JONATHAN COHN JANUARY 21, 2011
I think I'm finally beginning to understand GOP thinking about fiscal policy. It's not that they're at war, as Krugman thought, with logic. Or, as Jonathan Chait writes, with arithmetic. Or even with CBO, as Ezra Klein concludes. It's the concept of budgeting that they don't like.
That's my takeaway from Greg Mankiw's seemingly bizarre post yesterday, in which he mocked Democrats on health care:
I have a plan to reduce the budget deficit. The essence of the plan is the federal government writing me a check for $1 billion. The plan will be financed by $3 billion of tax increases. According to my back-of-the envelope calculations, giving me that $1 billion will reduce the budget deficit by $2 billion.

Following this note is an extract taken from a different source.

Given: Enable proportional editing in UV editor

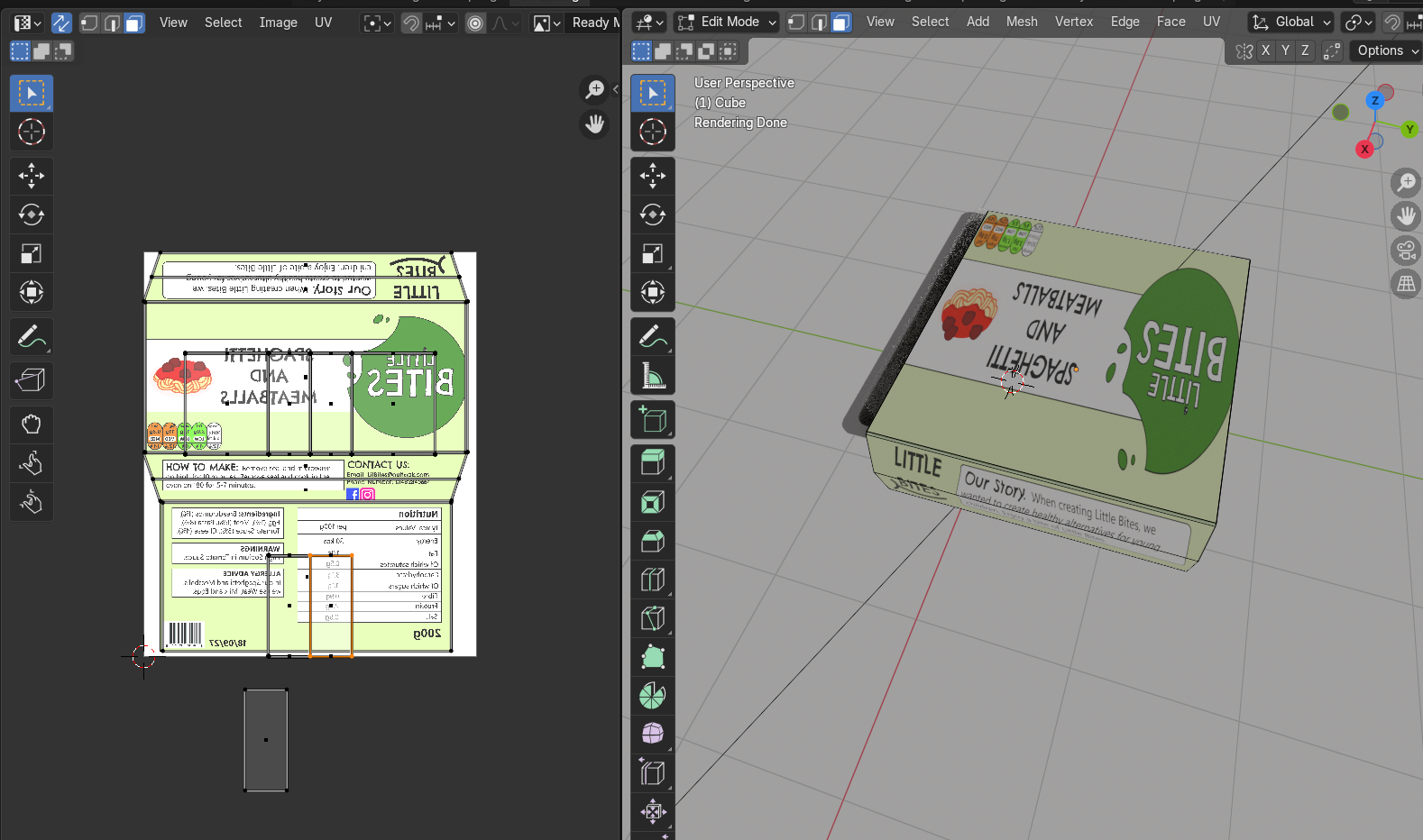Looking at the screenshot, I should [475, 23].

For Mankiw, and for Charles Krauthammer, who has a very similar column today, this is self-evidently foolish as a deficit reduction plan. Put aside casual misdirection (both of them imply that ACA raises spending and taxes, but in fact there's also quite a bit of spending cuts in ACA—something that Republican politicians have made a chief talking point against reform). Put aside too outright lies and myths; Krauthammer embraces 10/6, which Chait once again destroys. Put aside, too, that Mankiw's "plan" of giving $1B to him personally isn't actually conceptually different from real-life plans to give very wealthy people very large tax cuts, without the corresponding new revenues or spending cuts to balance them, that Mankiw has supported in the past.
No, just take them at face value. What's going on? What is Mankiw telling us?
It's the idea of a budget they don't like. Here's NRO's Reihan Salam, applauding Mankiw's post:
In my view, it is conceptually useful to think of the spending component and the revenue-raising component of PPACA separately. Why? Because there are much better ways to raise the same amount of revenue, e.g., by eliminating or paring back the mortgage interest deduction and the state and local tax deduction, among other thing. My sense is that thinking of revenue-raising mechanisms separately leads us to better public policy conclusions.
I don't want to stretch what Salam said too far, but let's just say it pointed me to a way through the confusion that I've had, and that I think others have had, about conservative budget thinking, and makes sense of Mankiw—and of GOP opposition to PAYGO, support for unfunded tax cuts, and the rest of the Republican fiscal stew.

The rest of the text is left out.